Saltar al contenido
Fisiomorfosis

Libérate de la depresión

La mayoría de las veces sufres porque la realidad no concuerda con tus sueños, deseos e ilusiones, y otras porque sientes que no encajas en esa sociedad que te ha programado para ser feliz o desdichado, según te aprieten, como a un robot, diferentes botones, que te manipulan. Por ejemplo, para hincharte de orgullo te accionan el botón de la alabanza: ¡Que linda eres!, ¡Eres muy buen conversador!, ¡No hay otro igual, eres maravilloso!, ¡No podríamos vivir sin ti!, ¡Eres una joya!, etc. Para que te quedes allá arriba, usualmente te pisan también el botón del aprecio. Sin embargo, cuando te quieren hundir, como quien desinfla un globo de aire, basta con apretar el botón de la crítica: ¡Cada que hablas metes la pata!, ¡Sólo sirves para cuidar la casa!, ¡Vales menos que nada!, etc.

¡DESPROGRAMATE!, tú eres único, no tienes clones, ni tampoco tienes obligaciones de parecerte a nadie.
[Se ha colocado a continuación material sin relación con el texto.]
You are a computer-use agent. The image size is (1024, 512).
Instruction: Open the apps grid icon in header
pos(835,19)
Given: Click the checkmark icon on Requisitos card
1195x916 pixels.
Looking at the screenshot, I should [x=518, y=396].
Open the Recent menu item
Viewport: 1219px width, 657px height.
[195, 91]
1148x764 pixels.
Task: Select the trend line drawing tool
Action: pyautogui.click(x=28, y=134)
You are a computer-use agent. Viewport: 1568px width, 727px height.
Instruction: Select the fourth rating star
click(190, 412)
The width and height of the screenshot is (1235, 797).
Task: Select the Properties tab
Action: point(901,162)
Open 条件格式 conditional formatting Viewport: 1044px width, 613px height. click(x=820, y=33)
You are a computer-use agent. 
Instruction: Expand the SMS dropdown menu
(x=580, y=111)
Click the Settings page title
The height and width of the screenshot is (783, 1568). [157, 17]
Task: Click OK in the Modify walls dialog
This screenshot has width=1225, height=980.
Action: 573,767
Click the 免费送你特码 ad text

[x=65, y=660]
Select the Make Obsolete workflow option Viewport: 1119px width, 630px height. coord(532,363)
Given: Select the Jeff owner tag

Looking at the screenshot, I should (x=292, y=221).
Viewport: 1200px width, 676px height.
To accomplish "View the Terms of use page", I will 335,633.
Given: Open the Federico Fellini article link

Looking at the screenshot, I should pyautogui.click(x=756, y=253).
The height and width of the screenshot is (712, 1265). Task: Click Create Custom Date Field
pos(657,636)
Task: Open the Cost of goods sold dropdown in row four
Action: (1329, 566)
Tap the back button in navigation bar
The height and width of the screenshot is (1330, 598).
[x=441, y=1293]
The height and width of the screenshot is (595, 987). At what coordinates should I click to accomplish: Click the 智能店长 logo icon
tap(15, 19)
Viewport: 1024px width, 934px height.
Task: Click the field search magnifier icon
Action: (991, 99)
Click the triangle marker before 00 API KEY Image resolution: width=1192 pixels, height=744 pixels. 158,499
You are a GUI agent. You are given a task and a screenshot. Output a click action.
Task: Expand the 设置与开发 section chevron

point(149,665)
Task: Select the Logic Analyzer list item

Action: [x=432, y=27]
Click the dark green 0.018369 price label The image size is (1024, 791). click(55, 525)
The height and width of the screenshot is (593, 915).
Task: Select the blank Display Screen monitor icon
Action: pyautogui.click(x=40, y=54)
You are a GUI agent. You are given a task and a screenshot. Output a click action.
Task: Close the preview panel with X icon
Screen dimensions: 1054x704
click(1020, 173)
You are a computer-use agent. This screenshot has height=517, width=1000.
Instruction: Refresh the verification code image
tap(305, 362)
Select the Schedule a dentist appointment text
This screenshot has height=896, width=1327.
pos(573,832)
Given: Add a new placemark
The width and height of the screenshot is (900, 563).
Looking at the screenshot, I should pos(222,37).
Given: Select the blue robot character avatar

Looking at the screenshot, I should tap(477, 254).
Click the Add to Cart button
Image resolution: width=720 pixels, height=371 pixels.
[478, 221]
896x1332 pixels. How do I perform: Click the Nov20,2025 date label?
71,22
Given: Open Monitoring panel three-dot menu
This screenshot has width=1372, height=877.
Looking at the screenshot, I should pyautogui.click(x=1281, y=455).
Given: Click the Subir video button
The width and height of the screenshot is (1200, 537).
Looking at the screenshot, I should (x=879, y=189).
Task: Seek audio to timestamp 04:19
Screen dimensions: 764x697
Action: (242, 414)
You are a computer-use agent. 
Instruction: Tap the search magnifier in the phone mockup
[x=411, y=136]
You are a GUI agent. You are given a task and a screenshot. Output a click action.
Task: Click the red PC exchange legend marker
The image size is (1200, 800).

Cada uno de nosotros vino a esta mundo a cumplir tareas diferentes de amor y de perdón. Obra según tu conciencia, y recuerda que la única manera de no decepcionarte de otra persona es no esperar nada de ella.

Nadie es tu propiedad, ni siquiera tus hijos. No los programes con tus propias ilusiones. Deja que cada uno trate de hacer realidad sus sueños. Orienta con la luz de tu experiencia y conocimiento, castigando sólo cuando sea imperioso hacerlo para reforzar un mensaje de corrección del rumbo, pero nunca para descargar una rabia o quedar bien con tus amigos, familiares o vecinos.

No pidas amor a los demás, pues muchas veces no lo tienen ni para ellos mismos. Dáselos tú, pero sin esperar nada a cambio, sin condiciones. Compréndelos y perdona todo, incluso a ti mismo. Comienza ahora mismo a vivir tu vida.